Re: Folios for 5.15 request - Was: re: Folio discussion recap -

Matthew Wilcox <willy@xxxxxxxxxxxxx> · Sat, 23 Oct 2021 03:22:35 +0100

On Fri, Oct 22, 2021 at 04:40:24PM +0200, David Hildenbrand wrote:
> On 22.10.21 15:01, Matthew Wilcox wrote:
> > On Fri, Oct 22, 2021 at 09:59:05AM +0200, David Hildenbrand wrote:
> >> something like this would roughly express what I've been mumbling about:
> >>
> >> anon_mem    file_mem
> >>    |            |
> >>    ------|------
> >>       lru_mem       slab
> >>          |           |
> >>          -------------
> >>                |
> >> 	      page
> >>
> >> I wouldn't include folios in this picture, because IMHO folios as of now
> >> are actually what we want to be "lru_mem", just which a much clearer
> >> name+description (again, IMHO).
> > 
> > I think folios are a superset of lru_mem.  To enhance your drawing:
> > 
> 
> In the picture below we want "folio" to be the abstraction of "mappable
> into user space", after reading your link below and reading your graph,
> correct? Like calling it "user_mem" instead.

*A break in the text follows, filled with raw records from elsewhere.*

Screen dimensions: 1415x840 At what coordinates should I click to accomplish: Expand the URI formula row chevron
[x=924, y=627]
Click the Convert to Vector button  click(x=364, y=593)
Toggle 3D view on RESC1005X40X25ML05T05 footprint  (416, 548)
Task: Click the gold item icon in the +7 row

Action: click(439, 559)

Hmm.  Actually, we want a new layer in the ontology:

page
   folio
      mappable
         lru_mem
            anon_mem
            ksm
            file_mem
         netpool
         devmem
         zonedev
         vmalloc
      zsmalloc
      dmapool
      devmem (*)
   slab
   pgtable
   buddy

(*) yes, devmem appears twice; some is mappable and some is not

The ontology is kind of confusing because *every* page is part of a
folio.  Sometimes it's a folio of one page (eg vmalloc).  Which means
that it's legitimate to call page_folio() on a slab page and then call
folio_test_slab().  It's not the direction we want to go though.

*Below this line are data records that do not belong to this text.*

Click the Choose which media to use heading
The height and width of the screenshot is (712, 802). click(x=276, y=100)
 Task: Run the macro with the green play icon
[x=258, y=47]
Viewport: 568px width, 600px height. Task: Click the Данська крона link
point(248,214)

We're also inconsistent about whether we consider an entire compound
page / folio the thing which is mapped, or whether each individual page
in the compound page / folio can be mapped.  See how differently file-THP
and anon-THP are handled in rmap, for example.  I think that was probably
a mistake.

> Because any of these types would imply that we're looking at the head
> page (if it's a compound page). And we could (or even already have?)
> have other types that cannot be mapped to user space that are actually a
> compound page.

Sure, slabs are compound pages which cannot be mapped to userspace.

> > I have a little list of memory types here:
> > https://kernelnewbies.org/MemoryTypes
> > 
> > Let me know if anything is missing.
> 
> hugetlbfs pages might deserve a dedicated type, right?

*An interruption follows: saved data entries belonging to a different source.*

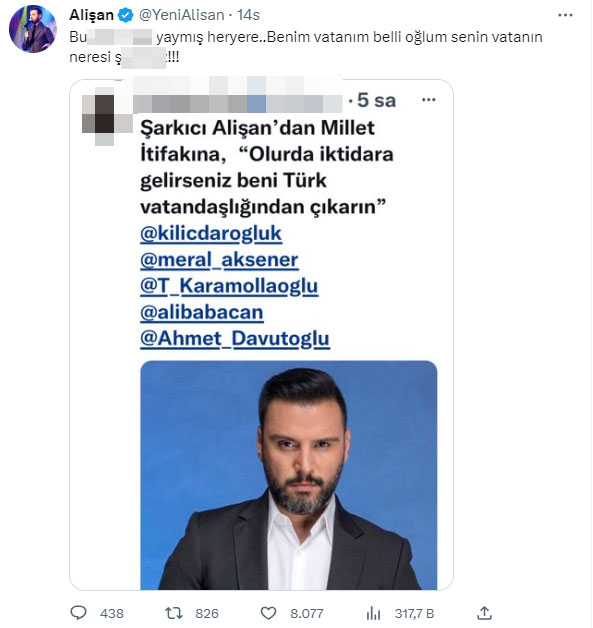Click the blue verified badge next to Alişan
593x628 pixels.
coord(125,15)
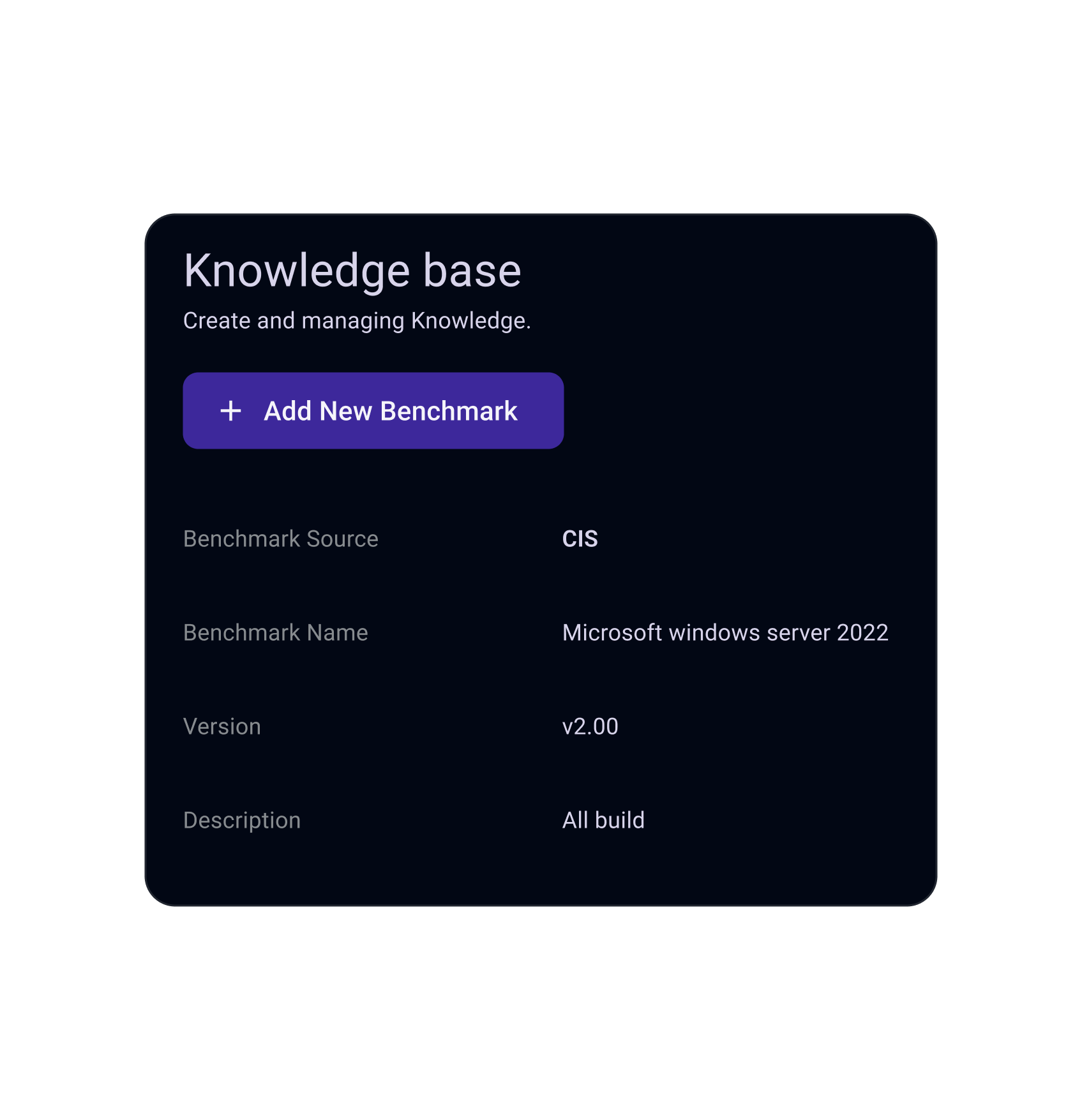Click the Description field label
1082x1120 pixels.
(x=241, y=821)
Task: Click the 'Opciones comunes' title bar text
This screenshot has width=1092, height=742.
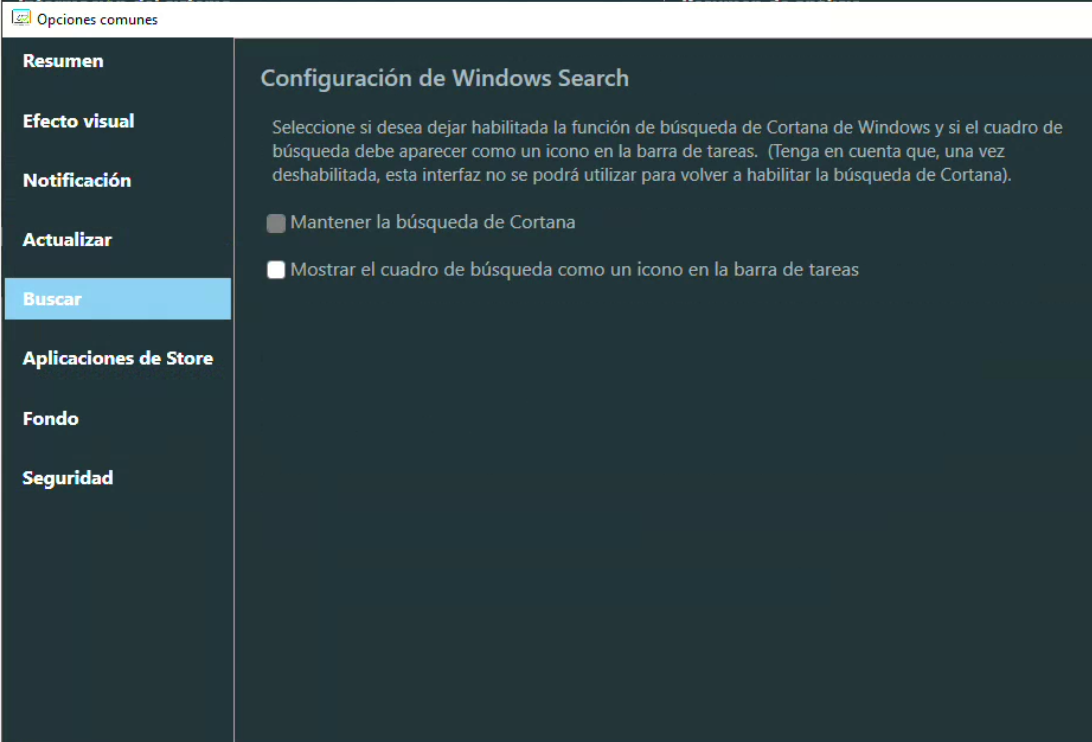Action: 97,19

Not sure.  Aren't they just file pages (albeit sometimes treated
specially, which is one of the mistakes we need to fix)?

> > And starting with file_mem makes the supposition that it's worth splitting
> > file_mem from anon_mem.  I believe that's one or two steps further than
> > it's worth, but I can be convinced otherwise.  For example, do we have
> > examples of file pages being passed to routines that expect anon pages?
> 
> That would be a BUG, so I hope we don't have it ;)

Right.  I'm asking, did we fix any bugs in the last year or two that
were caused by this kind of mismatch and would be prevented by using
a different type?  There's about half a dozen bugs we've had in the
last year that were caused by passing tail pages to functions that
were expecting head pages.

I can think of one problem we have, which is that (for a few filesystems
which have opted into this), we can pass an anon page into ->readpage()
and we've had problems with those filesystems then mishandling the
anon page.  The solution to this problem is not to pass an lru_mem to
readpage, but to use a different fs operation to read swap pages.

> Let's consider folio_wait_writeback(struct folio *folio)
> 
> Do we actually want to pass in a folio here? Would we actually want to
> pass in lru_mem here or even something else?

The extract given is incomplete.